Diagnostic pitfalls in this case warrant emphasis. The subacute headache phase (10 days) initially obscured CM, while sudden deafness was misattributed to idiopathic causes. CM should be suspected in any patient with subacute headache plus: 1) Unexplained cranial neuropathies (especially VIII).^1,3 (2) SNHL with retrocochlear features (absent ABRs + preserved OAEs).^2,5 (3) Immunosuppression (even mild, eg, diabetes).^1,3 LP with cryptococcal antigen testing remains diagnostic gold standard; delaying it risks irreversible deficits.^1,3,4

Therapeutic implications arise from CM’s unique SNHL profile: (1) CI decisions: Unlike bacterial meningitis, cochlear ossification is rare in CM.^2,5 CI can be deferred for 3 to 6 months to allow potential recovery, particularly if OAEs are present.^2,5 (2) Steroid caution: Empiric steroids for “idiopathic” sudden SNHL may worsen occult cryptococcal infection.^1,7 (3) ICP-first approach: Serial LPs/shunting is nonnegotiable for SNHL/vision recovery, even with adequate antifungals.^{4 -6}

Our case aligns with emerging evidence that CM can present with prominent otovestibular symptoms even in immunocompetent hosts, often as the heralding sign. ⁸ This atypical presentation can lead to critical diagnostic delays, as the initial focus may mistakenly be on idiopathic sudden SNHL. A high index of suspicion is therefore paramount in patients presenting with acute bilateral audiovestibular dysfunction, particularly when accompanied by other subtle neurological signs, to ensure timely LP and antigen testing. ⁹

The pathophysiological mechanism appears to be predominantly retrocochlear, as evidenced by the common finding of internal auditory canal enhancement on MRI, which correlates strongly with the degree of hearing loss. ¹⁰ This radiographic finding suggests inflammatory involvement of the nerve itself, either from direct fungal invasion or, more likely, from a robust postinfectious inflammatory response within the confined bony canal. This distinguishes CM from bacterial meningitis, where cochlear fibrosis is more common, and underscores the potential for neural recovery with appropriate management. ¹⁰

The potential for hearing recovery, even after profound loss, is a critical prognostic feature that must guide management decisions. Unlike bacterial meningitis, cochlear ossification is rare, allowing for a period of observation while administering aggressive antifungal and ICP-directed therapy before considering CI. ⁸ The observed recovery, often partial but functionally significant, reinforces that the primary injury is often to neural conduction rather than permanent cochlear destruction, highlighting the importance of serial audiometric monitoring.^9,10

Sudden bilateral SNHL, though atypical, can herald CM—especially in hosts with subtle immunocompromise. Our case underscores that: (1) Retrocochlear injury predominates, often sparing the cochlea itself. (2) Recovery is possible with ICP control and antifungals, avoiding rushed CI. (3) OAEs are prognostic and should be routine in audiometric assessment.

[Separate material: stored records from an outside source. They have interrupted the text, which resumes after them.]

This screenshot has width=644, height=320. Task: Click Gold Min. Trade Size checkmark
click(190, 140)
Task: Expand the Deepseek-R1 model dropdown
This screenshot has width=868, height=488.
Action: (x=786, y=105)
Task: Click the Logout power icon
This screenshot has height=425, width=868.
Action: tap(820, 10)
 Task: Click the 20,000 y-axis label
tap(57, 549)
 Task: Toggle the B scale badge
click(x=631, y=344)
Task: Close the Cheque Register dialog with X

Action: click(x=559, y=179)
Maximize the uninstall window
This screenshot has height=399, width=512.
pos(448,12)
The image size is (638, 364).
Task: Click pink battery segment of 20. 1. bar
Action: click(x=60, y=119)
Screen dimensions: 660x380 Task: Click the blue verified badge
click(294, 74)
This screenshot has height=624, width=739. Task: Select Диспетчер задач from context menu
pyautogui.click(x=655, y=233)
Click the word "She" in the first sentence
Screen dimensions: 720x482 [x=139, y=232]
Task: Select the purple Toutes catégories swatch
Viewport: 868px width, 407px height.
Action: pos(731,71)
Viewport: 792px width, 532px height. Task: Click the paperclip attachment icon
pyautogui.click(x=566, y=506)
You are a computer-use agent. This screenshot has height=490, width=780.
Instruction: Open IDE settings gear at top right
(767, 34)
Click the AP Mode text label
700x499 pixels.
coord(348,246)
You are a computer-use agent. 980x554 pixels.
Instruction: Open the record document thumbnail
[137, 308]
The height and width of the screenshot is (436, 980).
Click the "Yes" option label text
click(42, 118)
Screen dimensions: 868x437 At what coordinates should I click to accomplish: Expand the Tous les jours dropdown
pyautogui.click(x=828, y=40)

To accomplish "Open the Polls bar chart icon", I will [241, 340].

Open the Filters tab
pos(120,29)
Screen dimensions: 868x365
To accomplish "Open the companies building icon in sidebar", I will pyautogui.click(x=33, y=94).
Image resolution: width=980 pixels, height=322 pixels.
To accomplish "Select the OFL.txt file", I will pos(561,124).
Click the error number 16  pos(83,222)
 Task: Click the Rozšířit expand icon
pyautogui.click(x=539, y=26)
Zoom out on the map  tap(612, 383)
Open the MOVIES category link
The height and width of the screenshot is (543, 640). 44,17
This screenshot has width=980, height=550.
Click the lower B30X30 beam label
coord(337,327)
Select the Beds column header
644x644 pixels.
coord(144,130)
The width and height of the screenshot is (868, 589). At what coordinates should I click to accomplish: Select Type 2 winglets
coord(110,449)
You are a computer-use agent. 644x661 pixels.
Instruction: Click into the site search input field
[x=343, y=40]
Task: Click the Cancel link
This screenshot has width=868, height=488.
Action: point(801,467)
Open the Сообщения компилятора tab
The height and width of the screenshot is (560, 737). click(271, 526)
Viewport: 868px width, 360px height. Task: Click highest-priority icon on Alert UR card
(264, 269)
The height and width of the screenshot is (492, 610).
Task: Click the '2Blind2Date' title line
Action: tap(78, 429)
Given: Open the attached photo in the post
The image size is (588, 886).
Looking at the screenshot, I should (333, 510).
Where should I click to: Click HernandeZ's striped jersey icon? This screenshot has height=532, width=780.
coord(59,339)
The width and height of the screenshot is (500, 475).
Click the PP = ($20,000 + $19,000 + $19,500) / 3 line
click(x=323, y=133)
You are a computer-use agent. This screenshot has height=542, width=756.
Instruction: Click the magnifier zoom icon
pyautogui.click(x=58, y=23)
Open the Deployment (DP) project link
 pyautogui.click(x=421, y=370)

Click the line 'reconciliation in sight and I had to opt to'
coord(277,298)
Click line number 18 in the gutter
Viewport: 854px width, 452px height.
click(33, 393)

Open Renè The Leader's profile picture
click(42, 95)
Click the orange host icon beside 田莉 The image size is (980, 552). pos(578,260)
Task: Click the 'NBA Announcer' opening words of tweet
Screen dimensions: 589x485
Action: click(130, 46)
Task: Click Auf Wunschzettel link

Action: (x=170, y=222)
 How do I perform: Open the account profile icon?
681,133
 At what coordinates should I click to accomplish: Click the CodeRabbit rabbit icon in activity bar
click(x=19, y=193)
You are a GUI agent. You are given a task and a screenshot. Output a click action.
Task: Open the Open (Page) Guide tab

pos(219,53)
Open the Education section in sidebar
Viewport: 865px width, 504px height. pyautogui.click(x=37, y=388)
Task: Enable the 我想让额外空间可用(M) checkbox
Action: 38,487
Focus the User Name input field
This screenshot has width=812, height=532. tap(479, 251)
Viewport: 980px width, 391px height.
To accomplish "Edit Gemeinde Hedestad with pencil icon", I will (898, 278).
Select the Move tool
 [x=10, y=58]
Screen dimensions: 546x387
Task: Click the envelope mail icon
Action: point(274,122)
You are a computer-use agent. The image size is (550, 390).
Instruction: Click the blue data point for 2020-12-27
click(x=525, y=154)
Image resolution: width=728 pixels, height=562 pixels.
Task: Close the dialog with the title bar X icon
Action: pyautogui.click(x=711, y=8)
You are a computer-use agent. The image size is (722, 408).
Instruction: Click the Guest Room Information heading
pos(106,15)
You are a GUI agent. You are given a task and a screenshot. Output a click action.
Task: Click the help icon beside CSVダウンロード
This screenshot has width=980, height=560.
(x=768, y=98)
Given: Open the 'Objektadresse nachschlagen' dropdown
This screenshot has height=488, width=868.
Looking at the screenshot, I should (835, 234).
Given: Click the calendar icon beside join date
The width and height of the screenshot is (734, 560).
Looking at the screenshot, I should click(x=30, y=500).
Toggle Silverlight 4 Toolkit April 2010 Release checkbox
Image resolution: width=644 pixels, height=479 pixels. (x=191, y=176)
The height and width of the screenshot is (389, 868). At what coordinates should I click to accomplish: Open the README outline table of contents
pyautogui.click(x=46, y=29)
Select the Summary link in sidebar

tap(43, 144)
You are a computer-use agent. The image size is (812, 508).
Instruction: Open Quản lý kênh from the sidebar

Heightened suspicion for CM in acute audiovestibular presentations enables earlier intervention, optimizing neurological outcomes.

Conclusion

This case highlights that sudden, profound bilateral SNHL, though atypical, can be the heralding manifestation of CM, even in patients without overt immunosuppression. The clinical presentation, associated cranial neuropathies, and elevated ICP strongly suggest retrocochlear pathology, likely stemming from meningeal inflammation, direct nerve invasion, and neural compression. The observed partial hearing recovery following timely-antifungal therapy and aggressive ICP reduction via serial LPs underscores the potential for neurological reversibility. This emphasizes the critical need to consider CM in acute audiovestibular presentations and the nonnegotiable role of concurrent ICP-directed therapy alongside antifungals to optimize outcomes, including hearing recovery and avoidance of premature CI.